Tumors harboring CDKN2A/2B alterations were more prevalent in T-effector/Proliferative (#4), Proliferative (#5), and Stromal/Proliferative (#6) clusters; and TP53 mutations were more prevalent in Proliferative (#5), and Stromal/Proliferative (#6) clusters. Atezolizumab+bevacizumab improved clinical outcomes vs. sunitinib in these highly proliferative and aggressive tumors. Importantly, patients whose tumors harbored CDKN2A/B loss and/or TP53 mutations showed overall worse prognosis and may additionally benefit from therapeutic approaches that target these specific aberrations, such as stromal disruptors, cytotoxic agents, or CDK4/6 inhibitors. Preclinical studies have demonstrated immunomodulatory effects of CDK4/6 inhibition in tumor models, such as increase in antigen presentation by tumor cells, upregulation of PD-L1 expression, reduction in intratumoral regulatory T cells, and activation of CD8⁺ T cells, as well as enhancement of anti-tumor efficacy in combination with PD-L1 blockade (Deng et al. Cancer Discov. 8: 216-233 (2018); Goel et al. Nature. 548: 471-475 (2017); Schaer et al. Cell Rep. 22: 2978-2994 (2018)). Collectively, these data support clinical investigation of CDK4/6 inhibitors in combination with CPI in RCC.

Intriguingly, loss-of-function mutations in ARID1A and KMT2C associated with improved PFS in atezolizumab+bevacizumab vs. sunitinib-treated patients, in the absence of clear associations with transcriptional signatures. Alterations in ARID1A, a component of the chromatin remodeling SWI/SNF complex, and KMT2C, a histone methyl transferase, have been implicated in epigenetic dysregulation and DNA damage repair deficiency (Rampias et al. EMBO Rep. 20(3): e46821 (2019); Shen et al. Nat Med. 24: 556-562 (2018)). While the mechanistic basis for the differential clinical outcome in patients with either mutation remains to be elucidated in RCC, these observations support combining epigenetic regulators with CPI in subsets of patients with RCC.

Sarcomatoid dedifferentiation in RCC has been historically associated with poor outcomes to VEGF inhibition (Golshayan et al. J Clin Oncol. 27: 235-241 (2009)). In contrast, atezolizumab+bevacizumab, as well as other CPI-based therapies, have demonstrated substantial efficacy, including complete responses, in patients whose tumors include a sarcomatoid component (Choueiri et al. Ann Oncol. 30(Supp. 5): v 361 (2019); McDermott et al. J Clin Oncol. 37(15_suppl): 4513 (2019); Rini et al.

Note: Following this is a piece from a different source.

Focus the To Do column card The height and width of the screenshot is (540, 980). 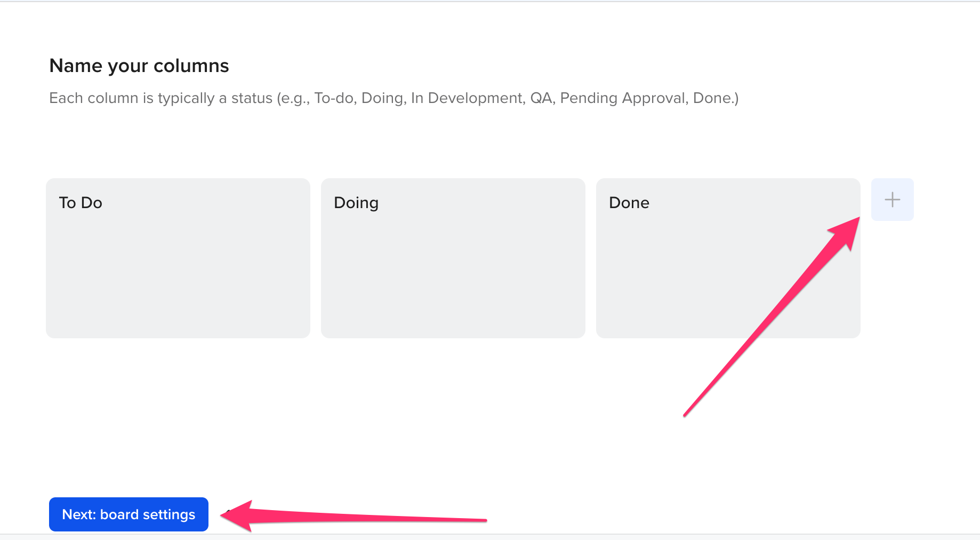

J Clin Oncol. 37(15_suppl): 4500 (2019); Rini et al. Lancet. 393: 2404-2415 (2019)). The distinct genomic features of sarcomatoid tumors identified in this study suggest a molecular basis for the aggressive phenotype of sarcomatoid tumors, and provide a biological rationale for prioritizing checkpoint blockade-based therapy in patients with sarcomatoid RCC.

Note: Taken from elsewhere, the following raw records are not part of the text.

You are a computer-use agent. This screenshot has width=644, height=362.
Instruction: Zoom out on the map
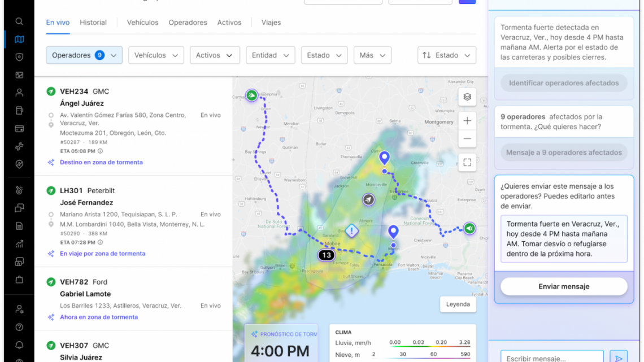467,138
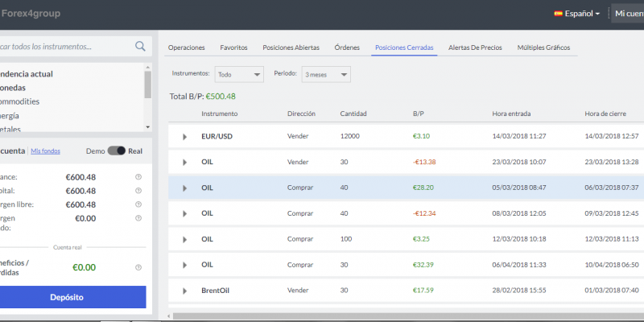Click the help icon beside Beneficios / Pérdidas
Image resolution: width=644 pixels, height=322 pixels.
point(138,267)
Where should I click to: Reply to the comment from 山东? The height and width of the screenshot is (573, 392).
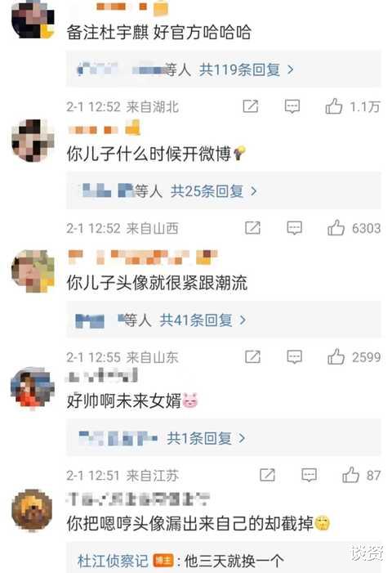[x=295, y=356]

Overall, findings from this randomized Phase III study expand our understanding of RCC biology and provide a molecular basis for differential clinical outcomes and resistance mechanisms associated with angiogenesis blockade, checkpoint inhibition and their combinations in patients with untreated advanced RCC. Given that these combinations are under clinical evaluation and have shown promising activity in additional indications, such as hepatocellular carcinoma, non-small cell lung cancer, and endometrial cancer, the findings from this study may be applicable in interpreting clinical outcomes and developing personalized therapies across many cancers.

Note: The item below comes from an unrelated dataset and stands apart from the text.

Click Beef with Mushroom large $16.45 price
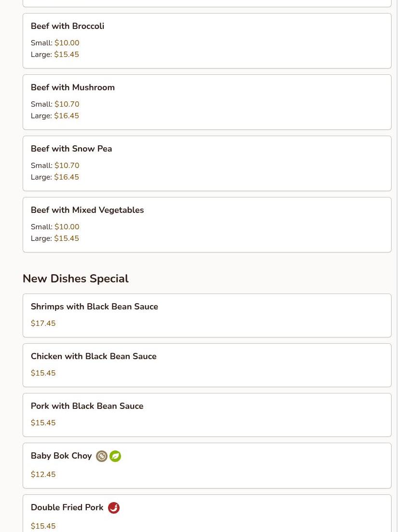 point(67,116)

Example 2: Evaluation of IMmotion151 Molecular Subtypes in JAVELIN 101 Data Set

This Example describes a study that validated the IMmotion151 molecular subtypes identified in Example 1 using an independent data set obtained from the JAVELIN 101 study. Briefly, the IMmotion151 gene set was used as a training set to develop a transcriptional classifier model. The model was then applied to predict NMF clusters in the JAVELIN 101 data set (n=724). Comparisons of the transcriptional signatures from the IMmotion151 and JAVELIN 101 data sets indicated that the biological pathways and distribution of the NMF subtypes among patients was similar. In addition, NMF subtypes were associated with similar prognostic and predictive clinical effects in the IMmotion151 and JAVELIN 101 data. In summary, these findings demonstrate the identification and reproducibility of the first transcriptomic classifier in advanced RCC across multiple data sets.

A. Study Design

JAVELIN 101 (NCT02684006) was a multicenter, randomized, open-label, Phase 3 trial comparing avelumab in combination with axitinib versus sunitinib monotherapy in the first-line treatment of patients with advanced RCC. The study design, methods, and primary clinical findings from JAVELIN 101 have been reported previously (Motzer et al. N Engl J Med. 380: 1103-1115 (2019)).

Key inclusion criteria of patients for entry into the JAVELIN 101 study:

• • Previously untreated advanced RCC with a clear cell component
  • At least one measurable lesion as defined by RECIST, version 1.1
  • Tumor tissue available for PD-L1 staining
  • Eastern Cooperative Oncology Group performance-status score (ECOG PS) of 0 or 1

Randomization in a 1:1 ratio was stratified according to ECOG PS (0 vs. 1) and geographic region (United States vs. Canada and Western Europe vs. rest of the world).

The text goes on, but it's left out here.